Coaches and large mini-buses came from the north and south, each greeted with loud cheers from the expanding crowd, as their provenance was announced – Masunga, Francistown, Phikwe, Tonota, Serowe, in the north, Mochudi, Tlokweng and others from the South. With the whole country converging on the capital, there were dramatic moments. Workers abandoned their place under the Morula tree to form a solid phalanx in the grounds, at least 50 meters wide and about 10 people deep, dancing and singing towards the new arrivals. They sang their favourite MmaBakwena song of rebellion, mocking the civil servant responsible for negotiating with the strikers. The visitors descended from the coach, all in white, to form their own group, as they danced and sang towards the welcoming party. As they met, the welcoming singers parted, forming two parallel walls with the newcomers dancing through the middle.

The combination of popular culture (the ‘carnevalesque), politics and the law is in no way unique to Southern Africa. The newly formed British IWGB union which represented low-paid and casual workers, among them cleaners and porters in the University of London, had a sizeable Latin American membership. The Union’s strikes included colourful drumming, dancing and guitar playing, along with singing and street food. In November 2019 the Union voted to stage what the Union claimed was the ‘biggest strike of outsourced workers in UK higher education history.’ They were joined by university lecturers and staff.

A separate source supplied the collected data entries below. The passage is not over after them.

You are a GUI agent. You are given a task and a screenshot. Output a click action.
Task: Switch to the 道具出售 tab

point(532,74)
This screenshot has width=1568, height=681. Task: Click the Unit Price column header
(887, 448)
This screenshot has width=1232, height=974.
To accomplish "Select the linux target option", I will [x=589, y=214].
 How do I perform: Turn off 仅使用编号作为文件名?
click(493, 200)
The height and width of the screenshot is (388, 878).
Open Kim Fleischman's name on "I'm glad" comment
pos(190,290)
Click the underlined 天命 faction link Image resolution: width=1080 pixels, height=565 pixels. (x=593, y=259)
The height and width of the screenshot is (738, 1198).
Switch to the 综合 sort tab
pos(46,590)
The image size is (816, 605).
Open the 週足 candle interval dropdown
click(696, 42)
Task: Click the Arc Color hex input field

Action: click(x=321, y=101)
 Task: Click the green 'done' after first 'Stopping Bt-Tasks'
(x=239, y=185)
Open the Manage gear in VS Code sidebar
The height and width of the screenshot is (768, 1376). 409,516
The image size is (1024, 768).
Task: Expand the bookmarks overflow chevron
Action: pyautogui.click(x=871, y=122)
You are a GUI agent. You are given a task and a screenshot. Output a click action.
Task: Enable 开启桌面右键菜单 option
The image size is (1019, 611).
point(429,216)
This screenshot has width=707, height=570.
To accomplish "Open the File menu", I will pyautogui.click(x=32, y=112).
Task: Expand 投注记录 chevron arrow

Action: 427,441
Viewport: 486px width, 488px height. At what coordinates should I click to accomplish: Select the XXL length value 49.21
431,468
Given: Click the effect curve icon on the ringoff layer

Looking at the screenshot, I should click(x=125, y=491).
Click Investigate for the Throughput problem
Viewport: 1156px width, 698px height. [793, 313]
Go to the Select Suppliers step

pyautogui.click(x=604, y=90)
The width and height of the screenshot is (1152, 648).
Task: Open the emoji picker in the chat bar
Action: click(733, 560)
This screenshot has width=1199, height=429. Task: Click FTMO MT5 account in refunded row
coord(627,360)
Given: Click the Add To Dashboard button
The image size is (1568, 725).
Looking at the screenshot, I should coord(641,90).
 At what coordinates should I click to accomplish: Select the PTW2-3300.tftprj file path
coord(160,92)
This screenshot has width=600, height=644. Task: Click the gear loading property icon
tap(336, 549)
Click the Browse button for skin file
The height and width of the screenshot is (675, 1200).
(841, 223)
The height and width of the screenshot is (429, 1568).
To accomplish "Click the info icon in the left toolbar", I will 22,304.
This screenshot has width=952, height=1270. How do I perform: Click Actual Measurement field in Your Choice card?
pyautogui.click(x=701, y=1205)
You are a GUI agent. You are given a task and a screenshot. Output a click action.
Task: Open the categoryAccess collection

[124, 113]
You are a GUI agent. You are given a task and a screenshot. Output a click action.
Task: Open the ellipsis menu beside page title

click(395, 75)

In Botswana, the public sectors unions had been refused the right to march to the Industrial Court where their case was being held, by the police, so the decision was taken to walk to the court, with instructions not to sing or shout which could be construed as a demonstration, and whenever possible to avoid roads and cut across the ‘bush’. The marchers set off, arriving at the court in record time.

By the time I arrived, masses of workers were gathered in the court plaza, an ocean of white. The judgement was postponed to 4 or 4.30 pm, but by 2.30 Court No. 1 was packed, with floor sitting space only. The Union had brought a top labour advocate from South Africa to represent their case, as they continued to do in all their major appeals in the High Court and Court of Appeal in later years. Legal representations were followed by the ruling that the strike by essential services employees was ‘illegal and unprotected’, and ordered strikers to go back to work. The general feeling among workers I spoke with was that the judgement was biased and unfair; undoubtedly, the judge was in the government’s pocket, workers told me.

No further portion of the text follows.